Iners sempiternus is a conical object that defies canonic logic by standing on its pointed end. This is obtained by means of an internal gyroscope.
The self contained and sealed unit will have an independent autonomy of about an hour in which it will keep a constant longitudinal axis, after which it will need to be placed back on its power supply plate. Its battery will receive its charge without the need for electrical contact through induction charging, in the same manner that a waterproof electric toothbrush receives its charge. Induction charging is a method used to transfer current from one circuit to another without physical contact. The way this is obtained is by splitting the transformer, that would otherwise be necessary to reduce mains voltage to that necessary to charge the battery, between the charging and charged circuits. The high frequency radiation produced by the mains powered coil is inductively coupled by a receiving coil over a given distance that is smaller than wavelength of the high frequency signal, without the necessity of electrical wires. Hence, the portable part of iners sempiternus contains a receiving coil, connected to a circuit which charges the battery and drives the gyroscope.
I believe that iners sempiternus is an object that would capture people’s fascination both during the presentation of an award, and later in life. It is presented here as a non functional concept prototype.

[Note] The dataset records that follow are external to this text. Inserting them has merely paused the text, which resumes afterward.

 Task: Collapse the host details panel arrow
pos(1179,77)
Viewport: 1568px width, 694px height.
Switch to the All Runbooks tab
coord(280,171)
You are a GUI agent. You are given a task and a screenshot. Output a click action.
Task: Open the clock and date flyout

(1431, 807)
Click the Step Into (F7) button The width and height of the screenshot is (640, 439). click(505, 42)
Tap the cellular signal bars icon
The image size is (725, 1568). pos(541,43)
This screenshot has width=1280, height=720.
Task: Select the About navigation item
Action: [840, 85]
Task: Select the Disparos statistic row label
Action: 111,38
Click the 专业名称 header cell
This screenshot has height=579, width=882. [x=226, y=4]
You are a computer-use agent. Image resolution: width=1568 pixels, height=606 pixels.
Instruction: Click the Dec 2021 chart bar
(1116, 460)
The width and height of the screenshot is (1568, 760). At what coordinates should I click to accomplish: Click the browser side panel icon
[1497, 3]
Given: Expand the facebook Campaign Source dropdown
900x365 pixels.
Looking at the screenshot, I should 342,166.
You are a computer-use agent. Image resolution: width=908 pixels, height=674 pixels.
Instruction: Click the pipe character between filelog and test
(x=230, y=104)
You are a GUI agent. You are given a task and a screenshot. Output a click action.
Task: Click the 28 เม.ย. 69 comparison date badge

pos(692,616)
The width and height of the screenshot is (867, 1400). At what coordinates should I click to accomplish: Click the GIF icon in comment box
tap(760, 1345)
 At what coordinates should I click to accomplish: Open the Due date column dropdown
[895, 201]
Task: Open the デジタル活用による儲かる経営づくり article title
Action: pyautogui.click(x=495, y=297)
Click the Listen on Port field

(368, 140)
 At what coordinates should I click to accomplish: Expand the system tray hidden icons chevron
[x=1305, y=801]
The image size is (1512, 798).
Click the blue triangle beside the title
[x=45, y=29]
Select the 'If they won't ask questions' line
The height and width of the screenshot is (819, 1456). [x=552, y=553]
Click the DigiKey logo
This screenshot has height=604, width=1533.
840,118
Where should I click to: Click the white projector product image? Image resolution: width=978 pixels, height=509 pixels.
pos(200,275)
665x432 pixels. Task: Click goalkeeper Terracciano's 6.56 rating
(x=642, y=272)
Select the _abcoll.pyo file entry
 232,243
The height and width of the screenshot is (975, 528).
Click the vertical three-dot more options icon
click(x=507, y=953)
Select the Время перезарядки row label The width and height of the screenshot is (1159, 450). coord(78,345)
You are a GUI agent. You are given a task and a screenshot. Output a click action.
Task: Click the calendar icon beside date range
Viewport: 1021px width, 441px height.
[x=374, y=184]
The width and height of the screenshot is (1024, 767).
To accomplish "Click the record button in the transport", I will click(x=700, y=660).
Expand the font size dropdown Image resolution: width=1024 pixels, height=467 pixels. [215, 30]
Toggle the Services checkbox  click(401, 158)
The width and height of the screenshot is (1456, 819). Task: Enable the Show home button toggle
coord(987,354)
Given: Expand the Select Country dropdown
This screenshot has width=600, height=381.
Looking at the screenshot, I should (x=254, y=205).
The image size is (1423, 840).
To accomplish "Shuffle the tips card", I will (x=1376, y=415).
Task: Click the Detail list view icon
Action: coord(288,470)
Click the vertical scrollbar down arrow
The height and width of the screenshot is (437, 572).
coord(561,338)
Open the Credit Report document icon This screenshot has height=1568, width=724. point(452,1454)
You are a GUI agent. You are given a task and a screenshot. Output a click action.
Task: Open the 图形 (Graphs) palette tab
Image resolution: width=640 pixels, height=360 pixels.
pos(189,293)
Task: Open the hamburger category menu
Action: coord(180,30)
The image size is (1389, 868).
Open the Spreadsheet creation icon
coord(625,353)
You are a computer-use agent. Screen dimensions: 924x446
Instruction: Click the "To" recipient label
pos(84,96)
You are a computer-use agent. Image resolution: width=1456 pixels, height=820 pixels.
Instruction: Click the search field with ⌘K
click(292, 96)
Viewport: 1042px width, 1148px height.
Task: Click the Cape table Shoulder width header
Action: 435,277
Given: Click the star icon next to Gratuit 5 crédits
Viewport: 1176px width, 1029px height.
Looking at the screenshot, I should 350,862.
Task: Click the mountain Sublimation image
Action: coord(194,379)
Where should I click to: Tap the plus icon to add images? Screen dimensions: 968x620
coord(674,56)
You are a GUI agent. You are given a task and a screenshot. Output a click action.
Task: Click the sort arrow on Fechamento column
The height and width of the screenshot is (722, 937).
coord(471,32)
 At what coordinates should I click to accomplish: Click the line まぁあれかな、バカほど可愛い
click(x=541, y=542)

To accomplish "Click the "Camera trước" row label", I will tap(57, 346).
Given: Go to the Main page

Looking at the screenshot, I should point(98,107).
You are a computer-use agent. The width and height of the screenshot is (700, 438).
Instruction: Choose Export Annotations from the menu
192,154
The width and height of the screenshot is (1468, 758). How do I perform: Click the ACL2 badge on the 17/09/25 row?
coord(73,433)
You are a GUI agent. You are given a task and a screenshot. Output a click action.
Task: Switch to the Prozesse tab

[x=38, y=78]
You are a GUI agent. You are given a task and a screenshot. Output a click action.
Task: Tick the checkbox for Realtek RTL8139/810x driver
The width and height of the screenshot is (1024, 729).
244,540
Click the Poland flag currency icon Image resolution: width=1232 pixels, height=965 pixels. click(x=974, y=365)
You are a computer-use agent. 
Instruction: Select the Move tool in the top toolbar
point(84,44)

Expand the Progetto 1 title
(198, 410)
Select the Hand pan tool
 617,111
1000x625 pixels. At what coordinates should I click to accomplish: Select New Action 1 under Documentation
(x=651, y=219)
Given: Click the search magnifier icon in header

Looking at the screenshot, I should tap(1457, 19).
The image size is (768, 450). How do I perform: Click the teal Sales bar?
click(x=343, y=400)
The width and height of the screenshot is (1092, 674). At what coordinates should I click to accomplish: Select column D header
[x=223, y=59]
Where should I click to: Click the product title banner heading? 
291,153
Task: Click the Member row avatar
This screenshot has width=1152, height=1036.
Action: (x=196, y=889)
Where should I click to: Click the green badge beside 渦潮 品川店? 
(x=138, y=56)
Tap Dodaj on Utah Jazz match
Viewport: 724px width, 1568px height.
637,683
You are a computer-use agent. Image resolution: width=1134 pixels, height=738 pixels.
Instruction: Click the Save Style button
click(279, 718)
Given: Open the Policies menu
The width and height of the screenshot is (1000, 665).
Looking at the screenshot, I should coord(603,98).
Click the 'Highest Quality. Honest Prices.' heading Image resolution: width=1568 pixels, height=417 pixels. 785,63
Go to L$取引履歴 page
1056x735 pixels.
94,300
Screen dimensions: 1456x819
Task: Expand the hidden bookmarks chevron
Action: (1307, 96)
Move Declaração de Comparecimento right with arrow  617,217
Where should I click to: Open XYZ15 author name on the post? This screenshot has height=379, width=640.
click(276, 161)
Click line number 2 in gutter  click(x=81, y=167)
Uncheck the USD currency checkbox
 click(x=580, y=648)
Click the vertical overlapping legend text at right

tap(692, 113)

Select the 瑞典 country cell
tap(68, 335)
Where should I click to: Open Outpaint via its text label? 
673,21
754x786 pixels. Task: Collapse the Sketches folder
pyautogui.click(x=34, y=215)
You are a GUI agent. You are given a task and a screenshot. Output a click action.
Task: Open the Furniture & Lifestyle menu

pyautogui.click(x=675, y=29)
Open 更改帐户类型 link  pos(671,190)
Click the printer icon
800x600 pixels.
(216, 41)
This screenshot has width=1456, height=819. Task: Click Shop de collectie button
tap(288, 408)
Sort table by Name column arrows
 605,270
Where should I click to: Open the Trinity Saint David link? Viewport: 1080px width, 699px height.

Initial images of the iners sempiternus portrayed it as a highly mecchanical yet static device. A machined alluminium cone with a lid that resembles the back of a screw down watch. The base/psu is a simple shape that would be connected to the mains.

An exploded view shows how I had invivisoned it working, though after some experimentation I can state that a simple gyroscope run by a motor is not sufficient to obtain the desired effect.

My prototype, made out of machined plastics with a lead gyro, went through a lot of changes, and served to prove that there were many phisical aspects of the design that I was not able to deal with alone. Gyroscopic precession is the biggest problem with the design.